Stored items:
-=-=-=-=-

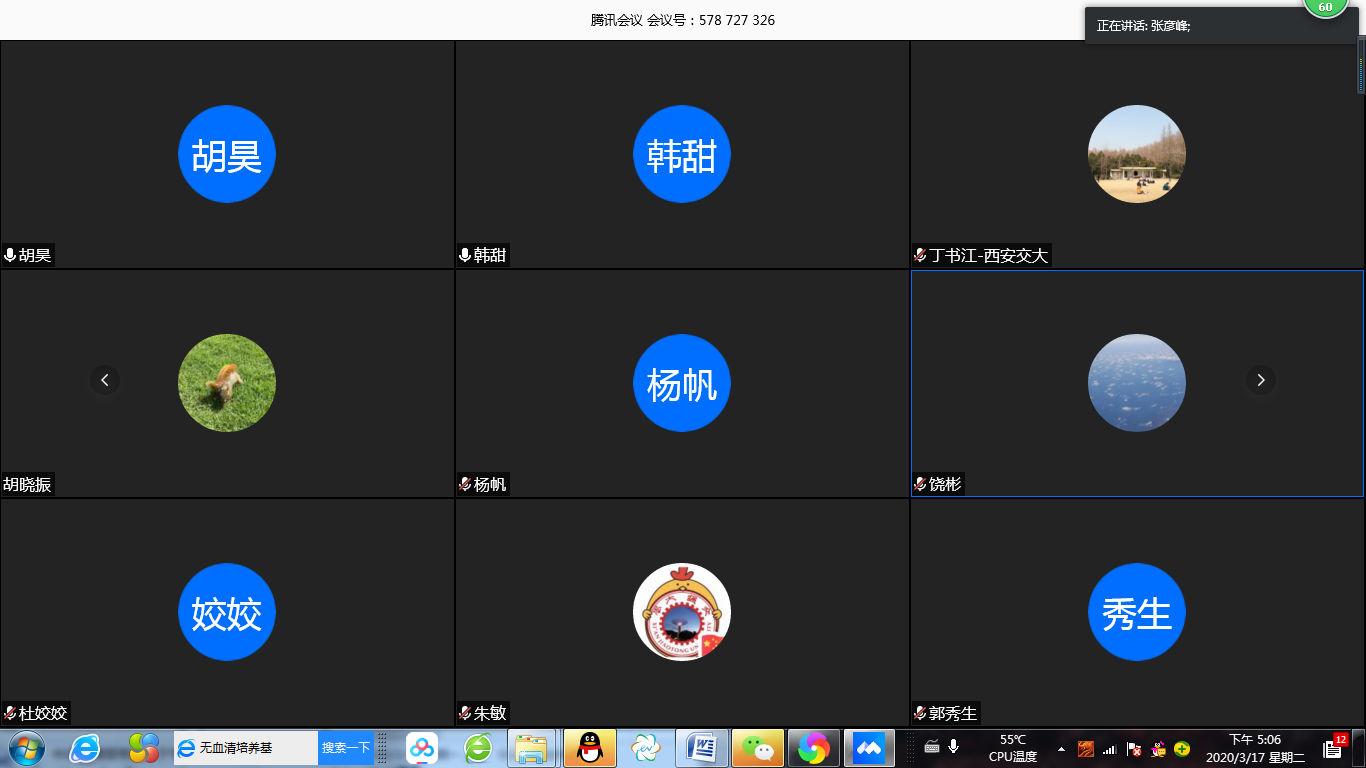Launch the green 360 browser icon
Viewport: 1366px width, 768px height.
click(x=478, y=748)
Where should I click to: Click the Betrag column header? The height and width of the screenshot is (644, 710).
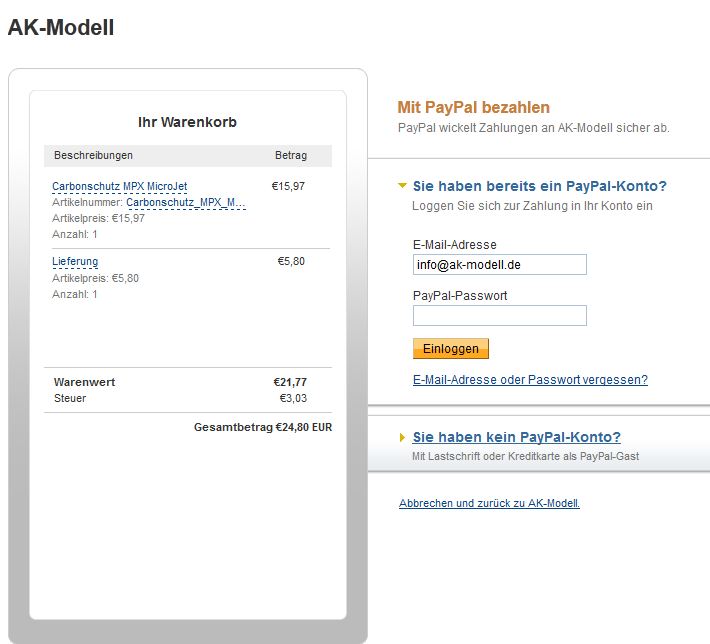point(291,156)
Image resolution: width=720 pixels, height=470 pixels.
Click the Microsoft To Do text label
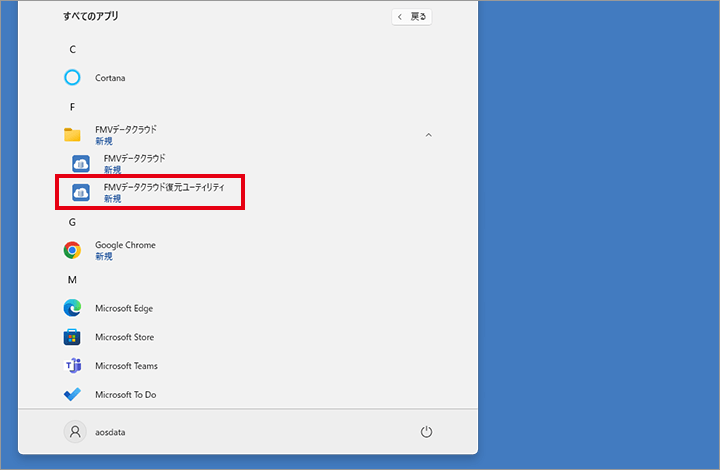(x=125, y=395)
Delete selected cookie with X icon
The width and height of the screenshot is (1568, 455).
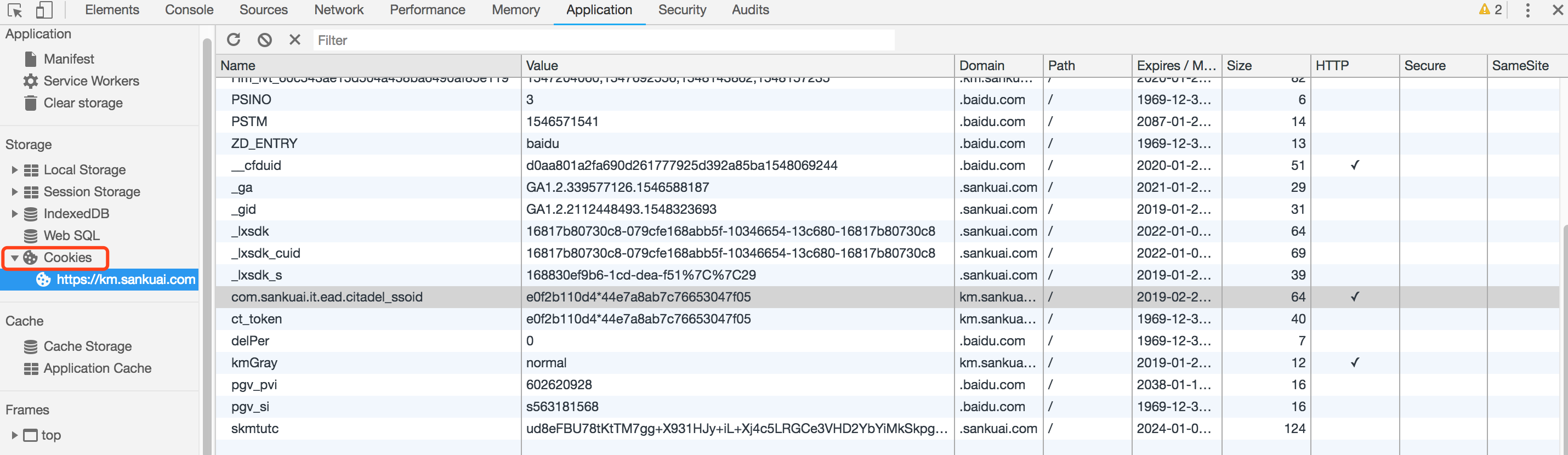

-=-=-=-=-

Your instructions: Excluding pictures, copy exactly the lines from the line containing "Where should I" through the last line of the data, inclusive.

Task response:
Where should I click to: Click the Betrag column header? The height and width of the screenshot is (644, 710).
point(291,156)
Image resolution: width=720 pixels, height=470 pixels.
Click the Microsoft To Do text label
(x=125, y=395)
Delete selected cookie with X icon
The width and height of the screenshot is (1568, 455).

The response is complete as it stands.